PROBLEM TO WORK ON: Leaving out the pictures, print exactly the lines from the one holding "At what coordinates should I click to accomplish: Click" to the last line of the entries below, both included, and nothing more.

MATERIAL SHOWN:
--

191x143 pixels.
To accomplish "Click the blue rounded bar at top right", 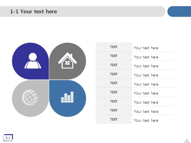I will [179, 11].
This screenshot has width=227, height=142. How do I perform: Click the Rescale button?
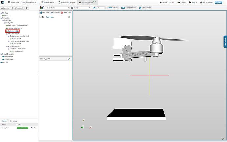113,7
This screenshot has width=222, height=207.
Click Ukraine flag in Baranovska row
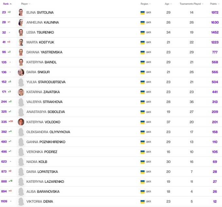(143, 192)
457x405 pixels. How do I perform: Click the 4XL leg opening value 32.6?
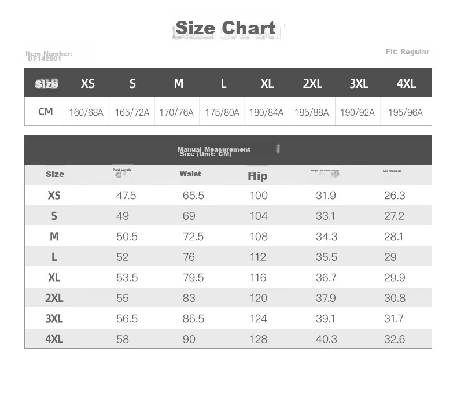click(x=395, y=339)
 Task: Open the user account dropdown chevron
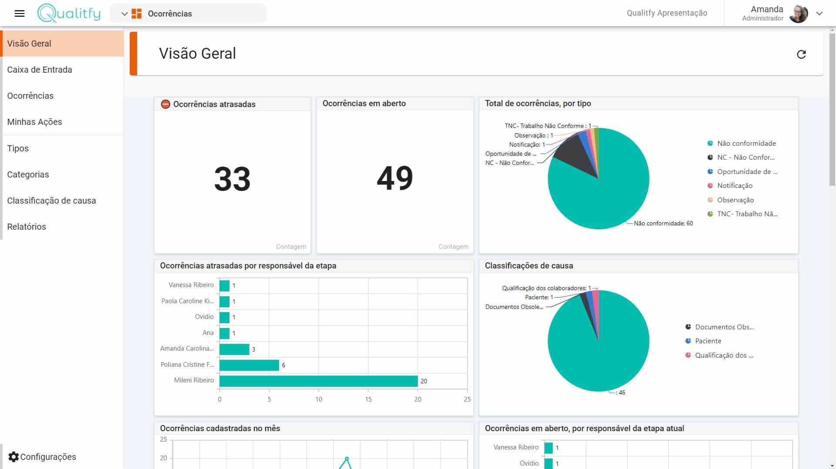click(819, 13)
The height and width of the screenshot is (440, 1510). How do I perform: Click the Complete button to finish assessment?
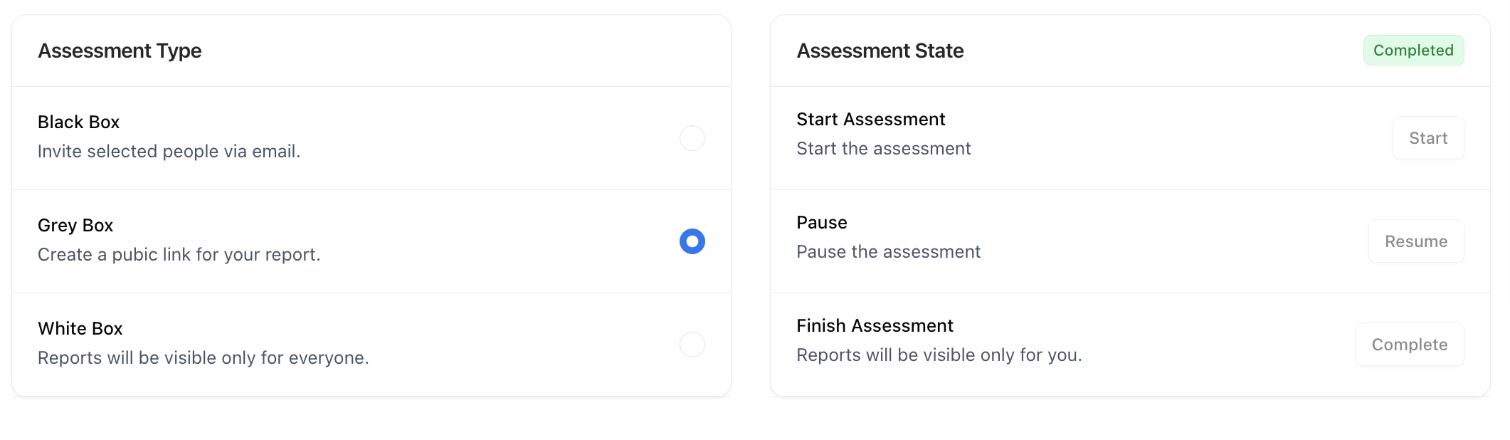click(x=1409, y=344)
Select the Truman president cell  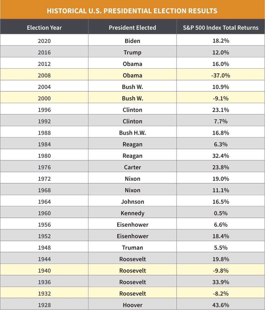tap(132, 248)
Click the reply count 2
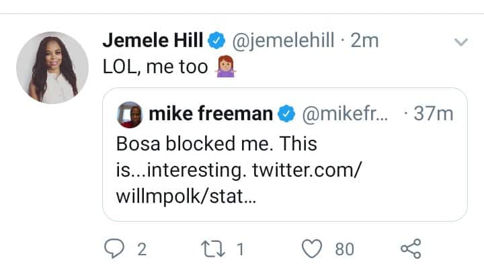484x264 pixels. [x=142, y=249]
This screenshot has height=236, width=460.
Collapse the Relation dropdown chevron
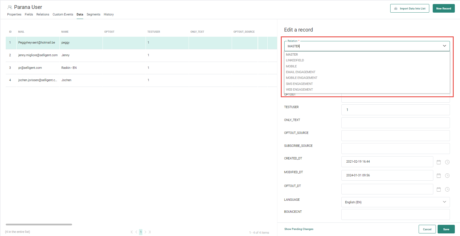pos(444,46)
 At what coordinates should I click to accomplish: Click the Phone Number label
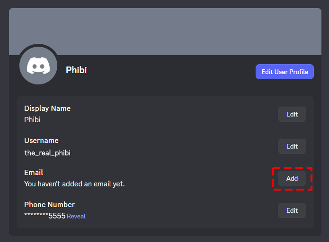point(49,205)
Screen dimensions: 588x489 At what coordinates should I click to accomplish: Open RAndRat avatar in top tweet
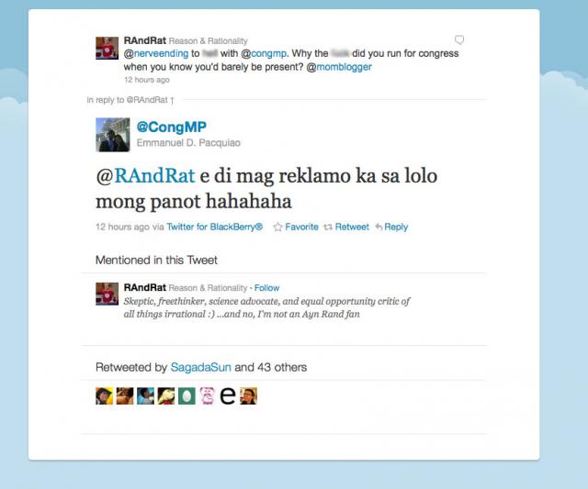point(107,48)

--

RESPONSE:
 At what coordinates should I click to accomplish: Click the Phone Number label
point(49,205)
Screen dimensions: 588x489 At what coordinates should I click to accomplish: Open RAndRat avatar in top tweet
point(107,48)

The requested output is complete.